Profiling every command in a Makefile
Here's the scenario. I've got a batch data processing pipeline implemented as a Makefile. (Hey! It's only a prototype! Trust me, I'm a make hater just like you!) There's already a lot of data, so an end-to-end full run can take about a day, with some of the individual stages taking hours.
Now I'm thinking, wouldn't it be nice to know how long each rule took? Even better, wouldn't it be nice to get a report of how much cpu it consumed, how much memory it used, how much I/O it performed, etc.? Armed with this information, I could start optimizing poorly performing stages.

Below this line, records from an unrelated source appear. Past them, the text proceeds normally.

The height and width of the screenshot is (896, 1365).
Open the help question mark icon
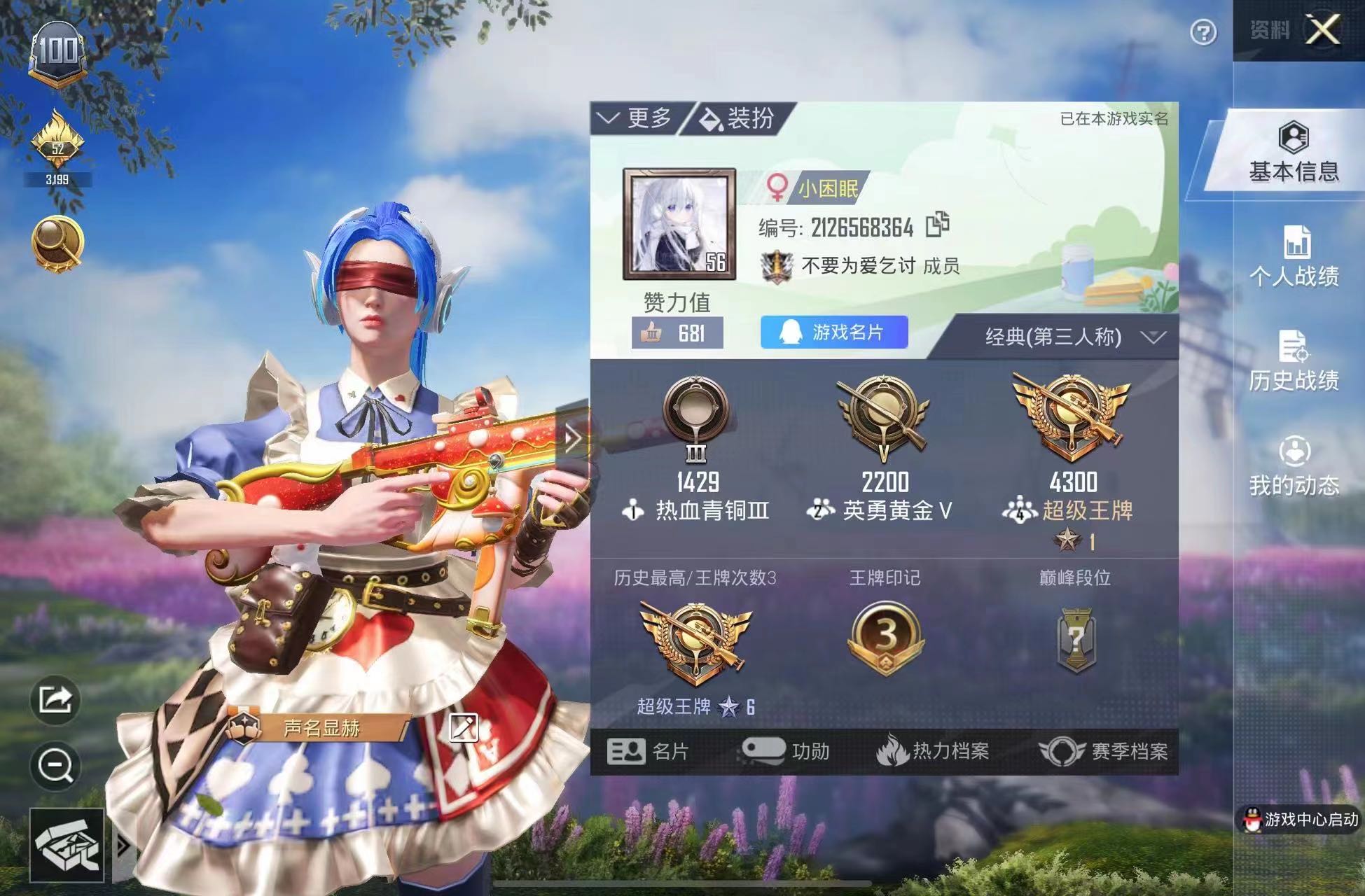(x=1203, y=32)
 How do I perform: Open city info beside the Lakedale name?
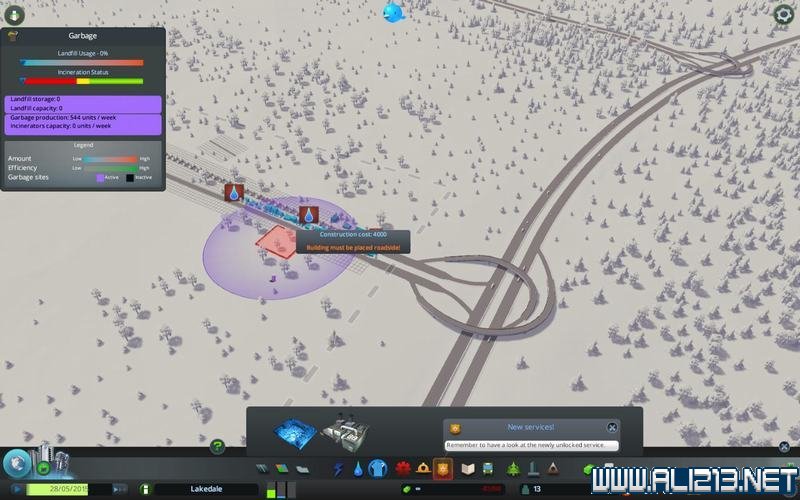click(x=145, y=489)
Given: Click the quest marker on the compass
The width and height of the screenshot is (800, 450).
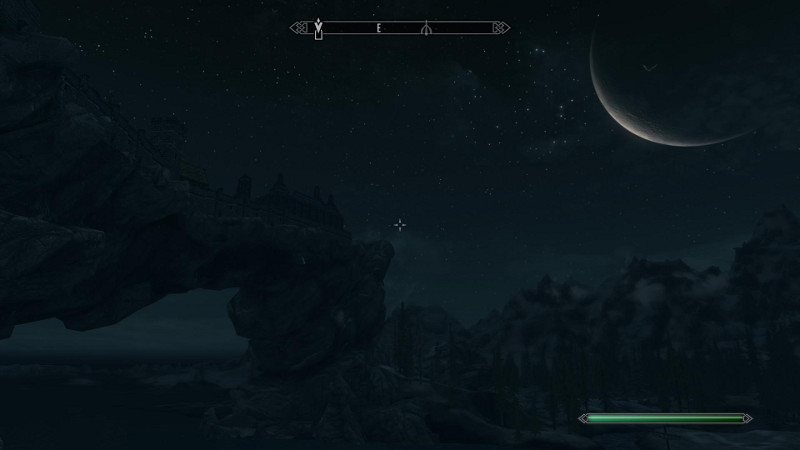Looking at the screenshot, I should (319, 29).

So, let's suppose we cook up some wrapper program that runs a subordinate program, collects rusage when it exits, and prints out the interesting info. Fortunately, such a wrapper program basically already exists.
I'd rather not go rewrite every rule in the Makefile, prefixing it with this wrapper program. That wouldn't even work if the rule was a pipeline: since make(1)

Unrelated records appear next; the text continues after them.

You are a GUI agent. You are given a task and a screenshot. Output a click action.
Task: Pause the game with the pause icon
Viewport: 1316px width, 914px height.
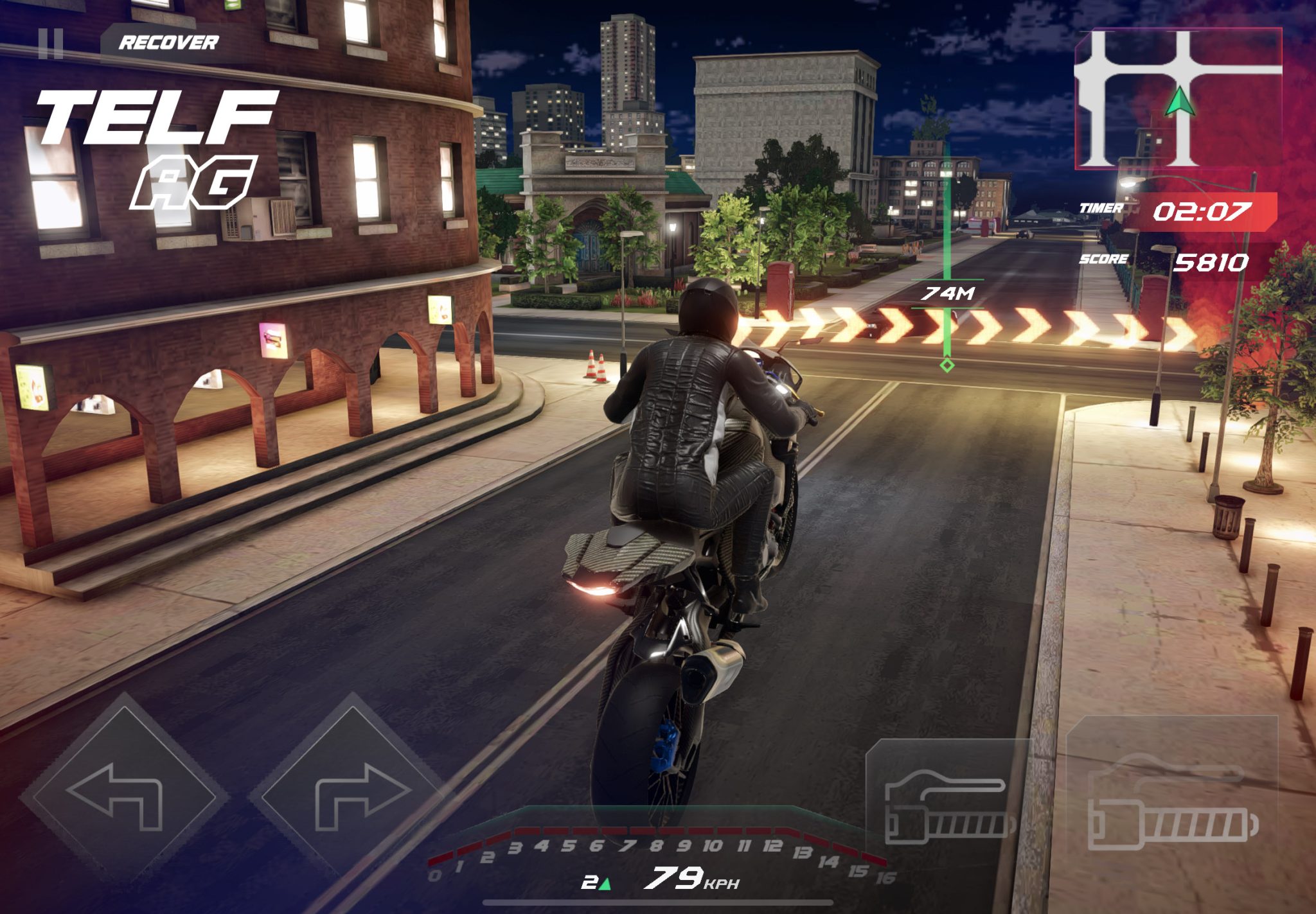point(50,44)
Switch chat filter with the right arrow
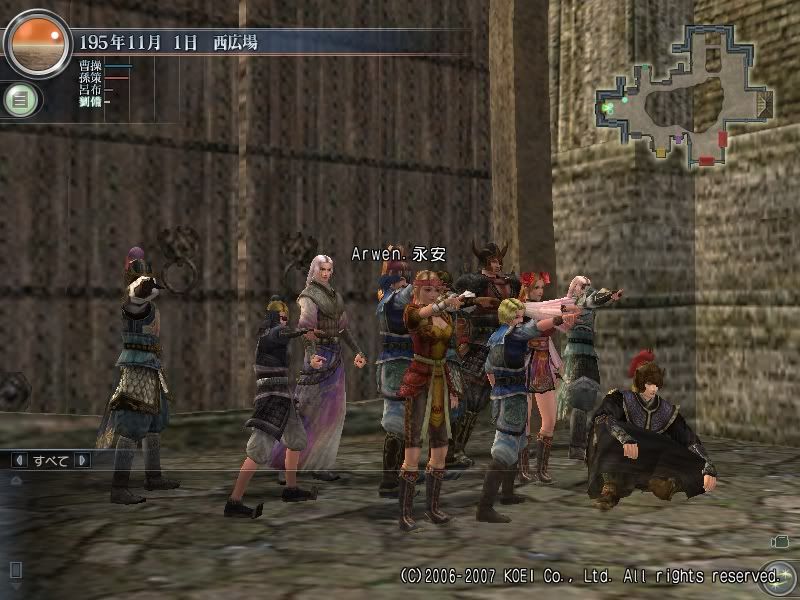This screenshot has height=600, width=800. 82,461
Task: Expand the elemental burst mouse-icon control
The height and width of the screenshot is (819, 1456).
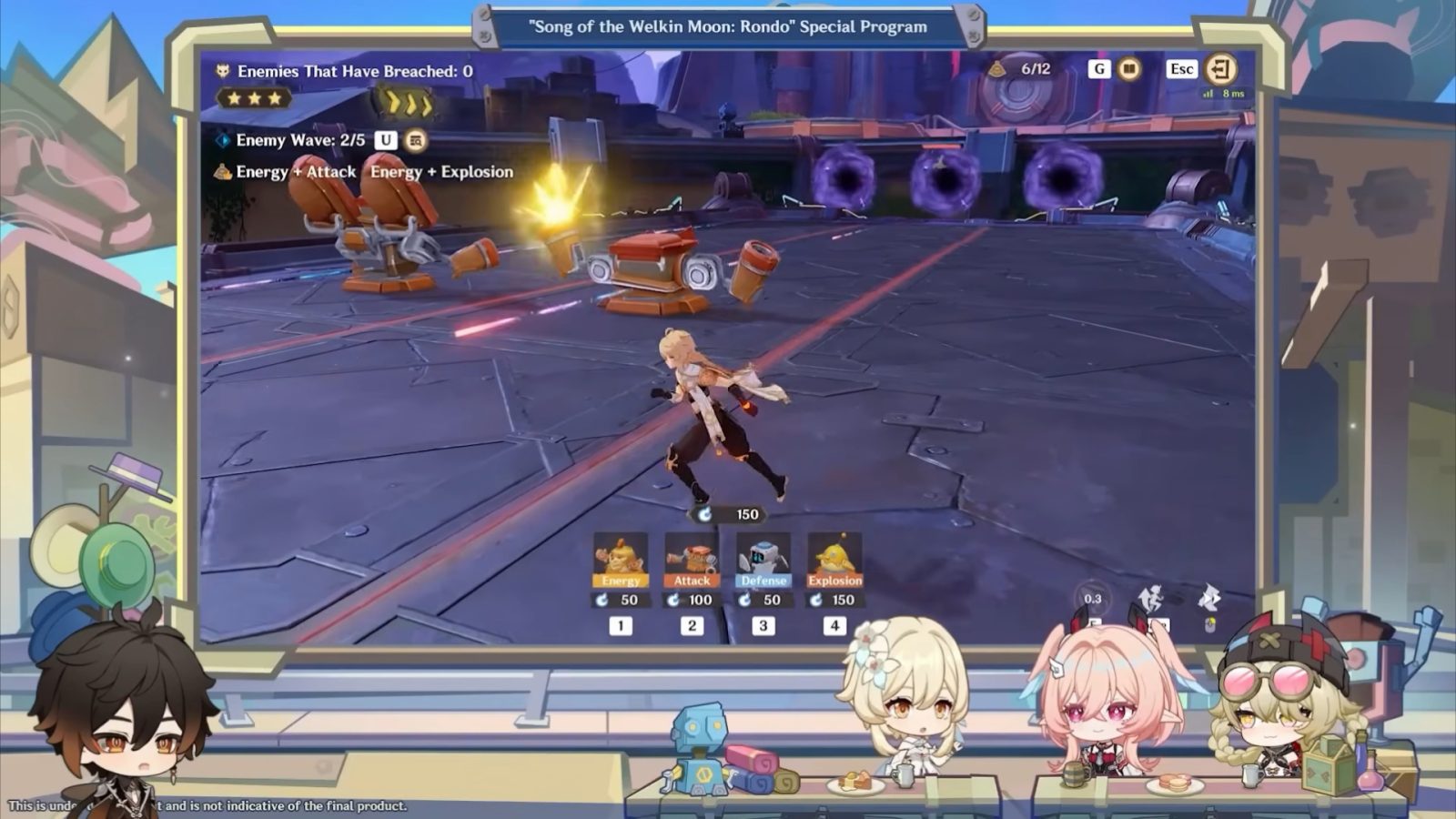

executes rules by wrapping them with $(SHELL) -c
, only the first command in the pipeline would actually run under the wrapper.
The solution is to set the shell in your Makefile to:
SHELL = rusage sh
Where rusage
is a wrapper shell script that looks like this:
#!/bin/sh
exec time -f 'rc=%x elapsed=%e user=%U system=%S maxrss=%M avgrss=%t ins=%I outs=%O minflt=%R majflt=%F swaps=%W avgmem=%K avgdata=%D argv="%C"' "$@"
Note that this uses /usr/bin/time
, not to be confused with the bash builtin time
, which is what you're using probably 90% of the time at the command line.
Note also, this unfortunately only works with GNU time(1)
. The BSD (and probably Darwin, haven't actually checked) versions of time(1)
don't support the -f
argument to specify a format string. But on BSD derivatives, you should be able to at least get a human readable dump of the rusage structure by using /usr/bin/time -l
. Which looks equivalent to the /usr/bin/time -v
output from GNU time. (It's just not as convenient if you plan to analyze the logs later.)